Ma siamo davvero alla vigilia di una crisi alimentare?

Secondo il ministro delle Politiche agricole Stefano Patuanelli «a tutt’oggi non esistono allarmi per il nostro paese»

Le sue parole hanno risuonato ieri nell’aula della Camera dei Deputati nel corso dell’informativa urgente sulla crisi del comparto agroalimentare a seguito dell’invasione in Ucraina.

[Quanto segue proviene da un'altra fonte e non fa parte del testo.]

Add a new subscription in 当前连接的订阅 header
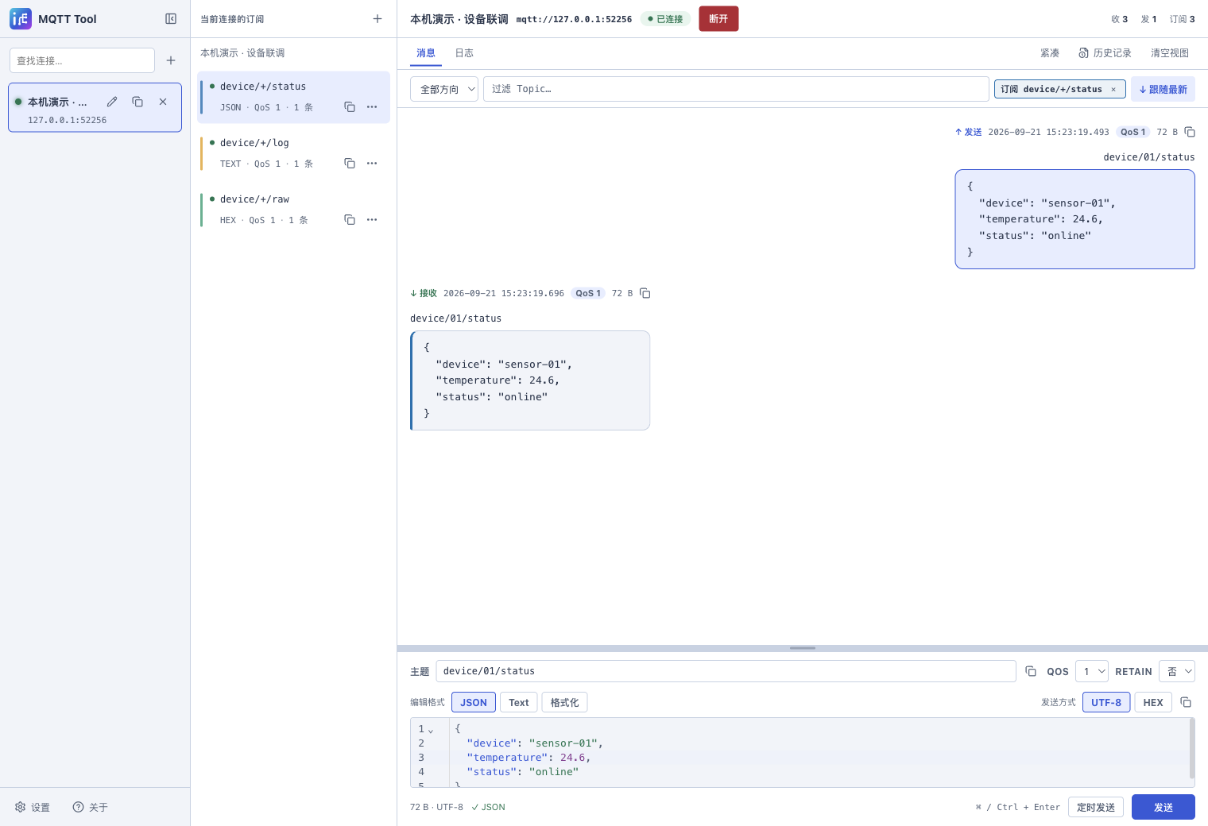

Il valore dell’import di materie prime da Russia e Ucraina non supera il miliardo di euro, meno del 2 per cento del totale di ciò che importiamo da paesi terzi. Eppure è proprio paventando la carestia che la Commissione europea e lo stesso ministro hanno iniziato a concedere deroghe ai vincoli ambientali nella coltivazione.

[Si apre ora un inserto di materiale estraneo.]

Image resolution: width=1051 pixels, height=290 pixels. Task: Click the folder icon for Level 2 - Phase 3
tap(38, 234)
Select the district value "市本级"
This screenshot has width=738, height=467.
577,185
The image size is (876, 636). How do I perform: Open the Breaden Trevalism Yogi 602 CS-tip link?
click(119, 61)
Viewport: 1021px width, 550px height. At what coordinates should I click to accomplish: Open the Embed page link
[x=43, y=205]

Laddove c’erano pascoli si potrà coltivare, lo stesso vale per quelle strisce di terra - le cosiddette aree ecologiche - ultimi brandelli di natura rimasti a tamponare il collasso degli uccelli e degli insetti impollinatori.

Patuanelli sottolinea che la Commissione europea «si è mostrata disponibile ad autorizzare importazioni temporanee di materie prime dai Paesi terzi anche in deroga ai limiti massimi di residui fitosanitari».

Queste deroghe, però, non serviranno a produrre più “mangiare”, ma più “mangime”. La crisi attuale, acuita dal conflitto, sembra più una crisi del foraggio che una crisi alimentare.

L’Ucraina fornisce quasi la metà del mais dell’Ue (15 per cento per l’Italia) che serve per nutrire animali rinchiusi in allevamenti intensivi. 

Quello che sta accadendo è che per contrastare una carestia che, almeno in Italia, non ci sarà, pagheremo gli agricoltori per coltivare più mais per gli allevamenti intensivi.

Contro gli ambientalisti 

Questo racconto è funzionale a riscrivere le regole del gioco. Non è un caso che alle parole di Patuanelli abbiano fatto eco quelle di Guglielmo Golinelli, deputato della Lega, che, riprendendo la trita retorica degli “ambientalisti da salotto”, chiede di «rivoltare la Pac, la politica agricola comunitaria, come un calzino». Quello di Golinelli è un pensiero condiviso da molti: stralciare i vincoli ambientali dell’agricoltura con la scusa della guerra. 

Un terzo della crisi climatica è causata proprio da sistemi alimentari energivori. Se ce lo ricordassimo, approfitteremmo di questa drammatica fase per ripensare il modello agricolo, partendo dal ridurre la produzione di carne. In un colpo solo avremmo dato una spallata alla crisi cerealicola e a quella climatica. 

Mentre ripensiamo il modello agricolo, potremmo anche risalire lungo la filiera e soffermarci sulle responsabilità della grande distribuzione: Patuanelli teme che un aumento dei prezzi al consumo non compenserebbe il mondo agricolo dei costi crescenti, stimati a 16 mila euro l’anno ad azienda. 

Il rischio è infatti che si trasformino solo in maggiori profitti per la grande distribuzione. Ma a cosa serve la politica se non a raddrizzare queste storture e riequilibrare i rapporti di forza?

Perché il ministro di un governo osserva quelli che lui stesso definisce “problemi storici” del mercato senza proporre azioni correttive?